After his release from a North Korean labor camp for defecting, Ryu started working at a coal mine. He said his peers went crazy when he shared the freedoms he had experienced in China, like watching South Korean dramas and K Pop, and eating white rice, seafood and fruit.
“Every time I told these stories to my friends, it also reminded me, ‘What am I doing here,’ “Ryu said. He concluded the risk of escaping for a second time, a crime punishable by death, outweighed working in a coal mine until he died or lost a limb.
So he stole five flashlights from the coal mine, sold them for food and waited three months for an opportunity to travel to the border. When he spotted a train car bound for the North Korean border, Ryu seized his chance. He took advantage of his young age and small stature, telling the train guard his mom had already boarded the train with their tickets.
He spent the next two days hiding from the guards on the train. Ryu said the train had almost reached its destination when he was grabbed by his neck and told he would be handed over to the police at the next stop. Ryu jumped off the moving train, rolled into a ditch and sprinted into nearby woods.

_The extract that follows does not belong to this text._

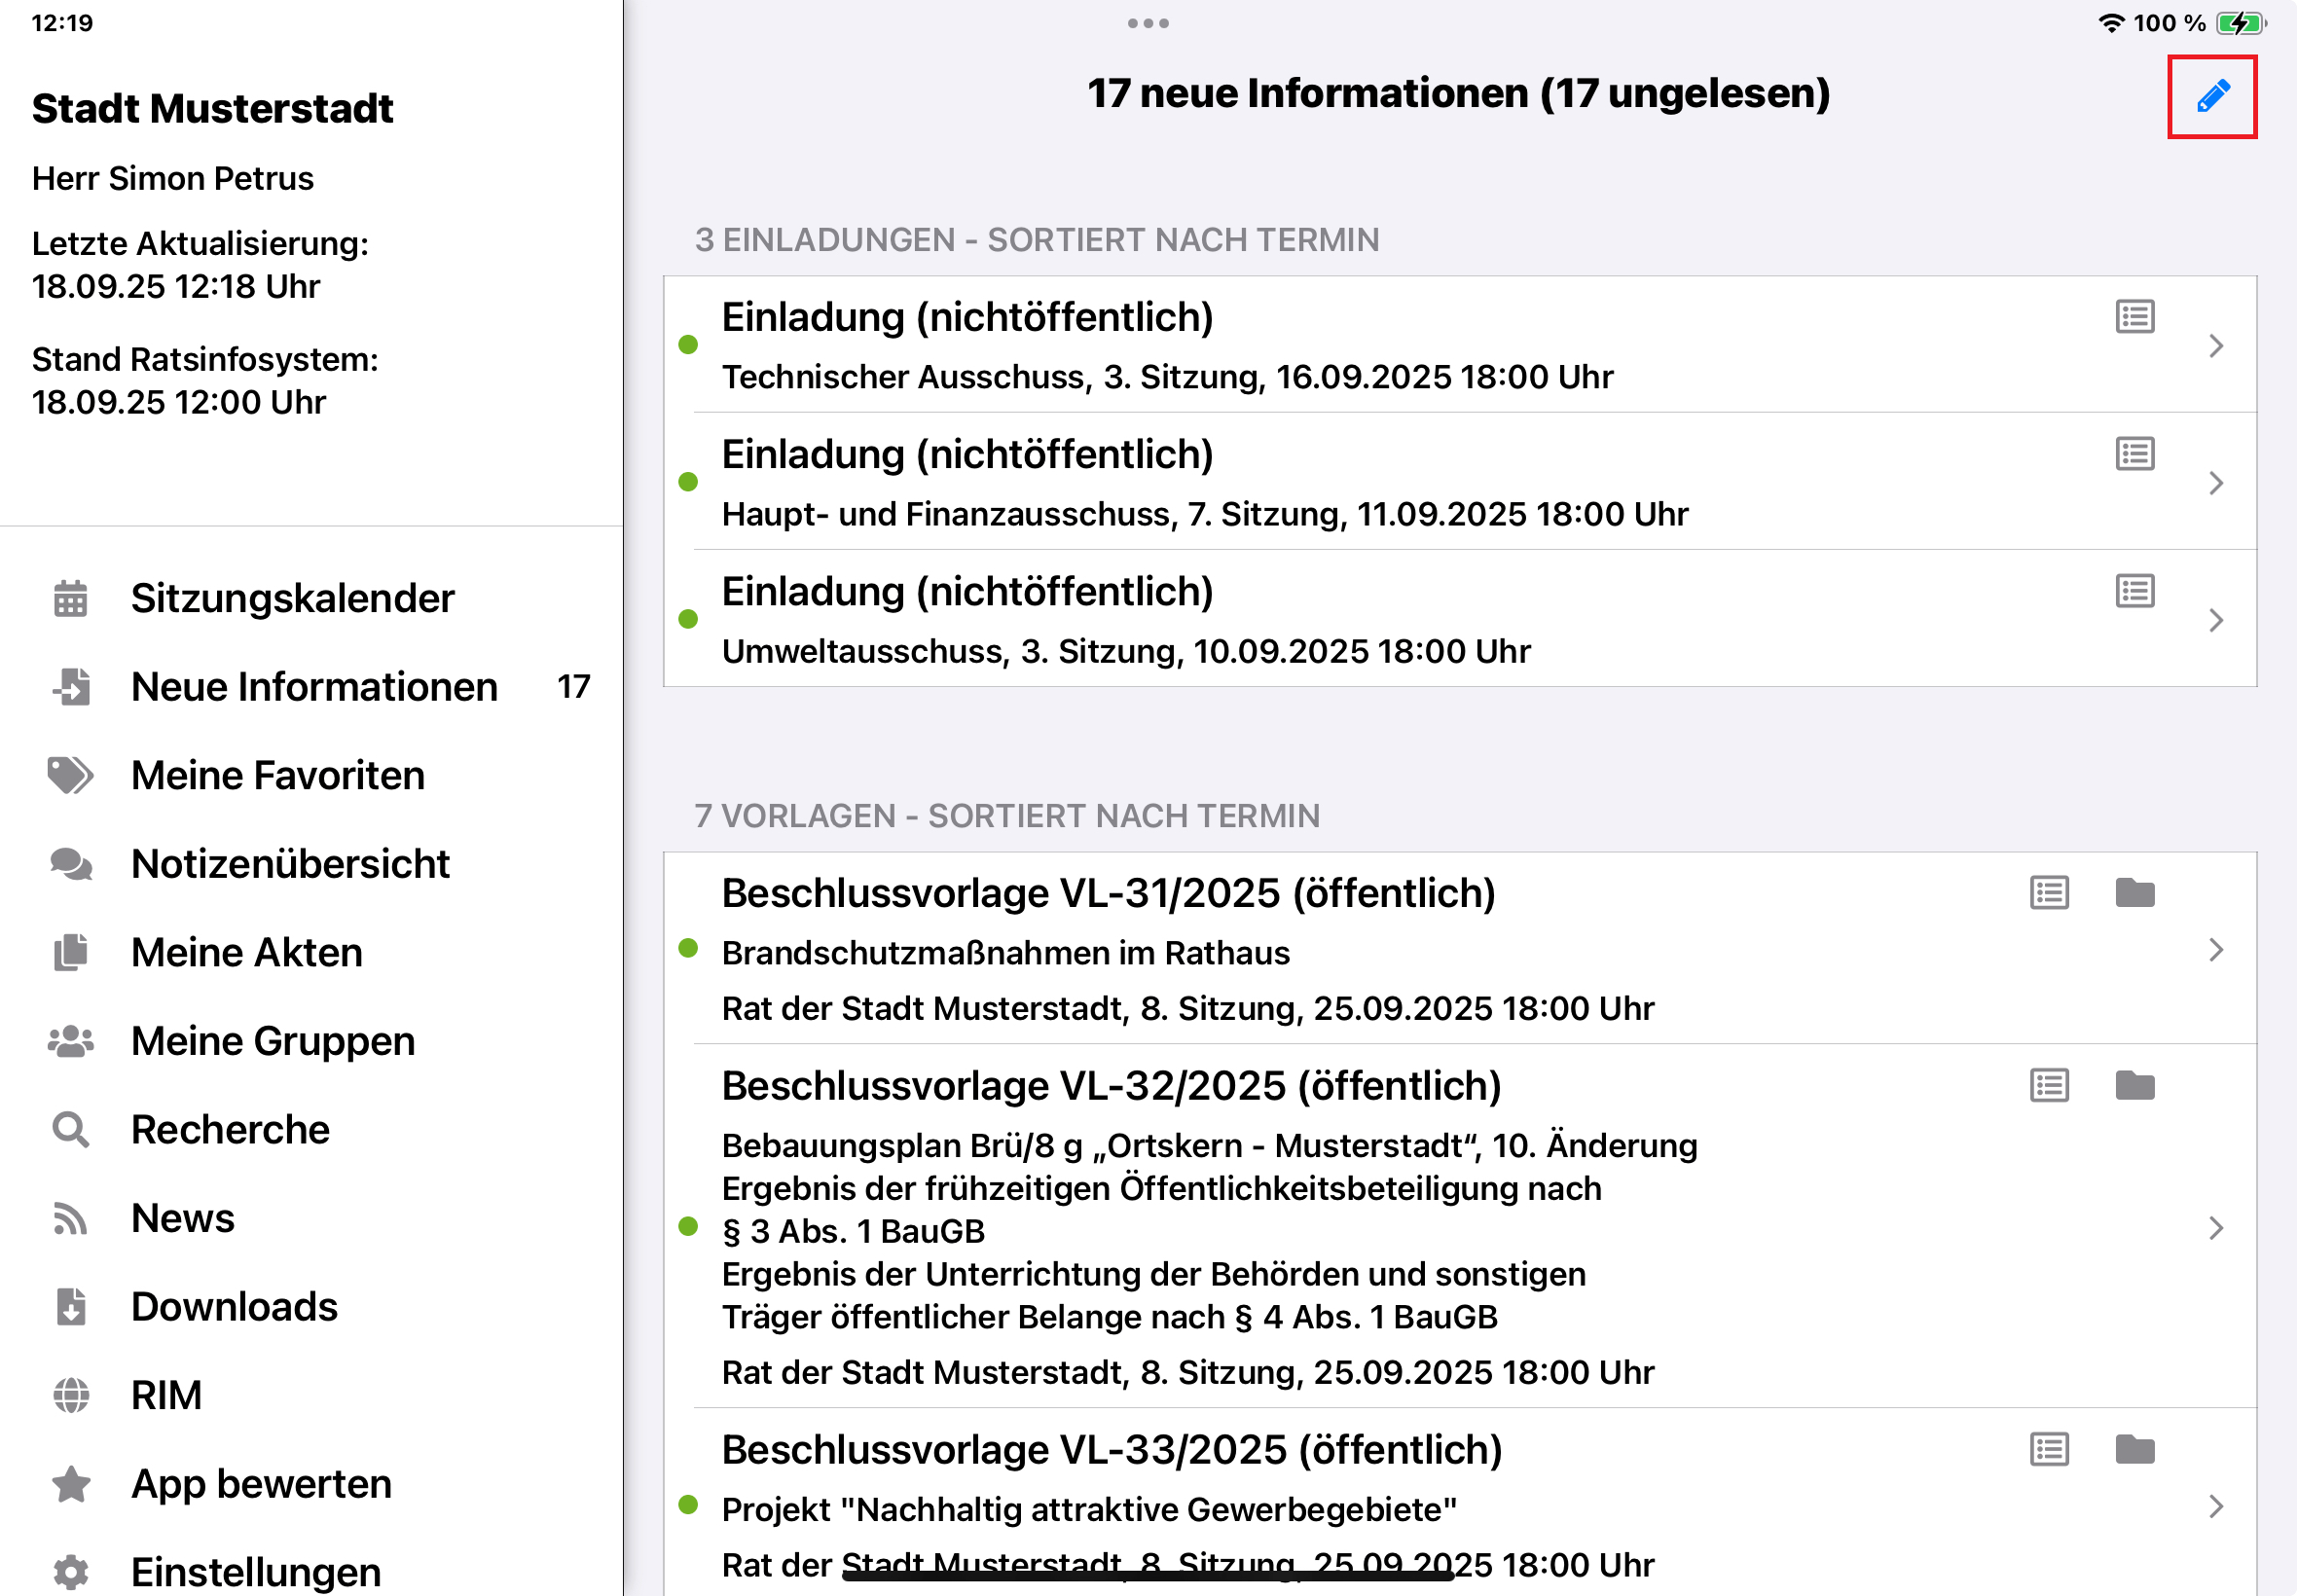Select Meine Gruppen from the sidebar
This screenshot has height=1596, width=2297.
point(271,1040)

He walked for hours and illegally boarded another train before finally making it to the border town. He then swam through a river and walked for three days, without water or food, into China. Just when he had enough blisters he couldn’t continue, Ryu met a motorcyclist who helped him travel to his father.
With the help of an unknown travel broker, Ryu migrated to Southeast Asia and arranged for his passage to the U.S. Since arriving in America five years ago, Ryu has graduated high school and worked as a sushi chef, Uber and Lyft driver and driving instructor.
Despite the brainwashing, interrogation and labor he endured, Ryu said he does not resent North Korea. “It’s my hometown,” Ryu said. “It’s not the people I hate. It’s the government.”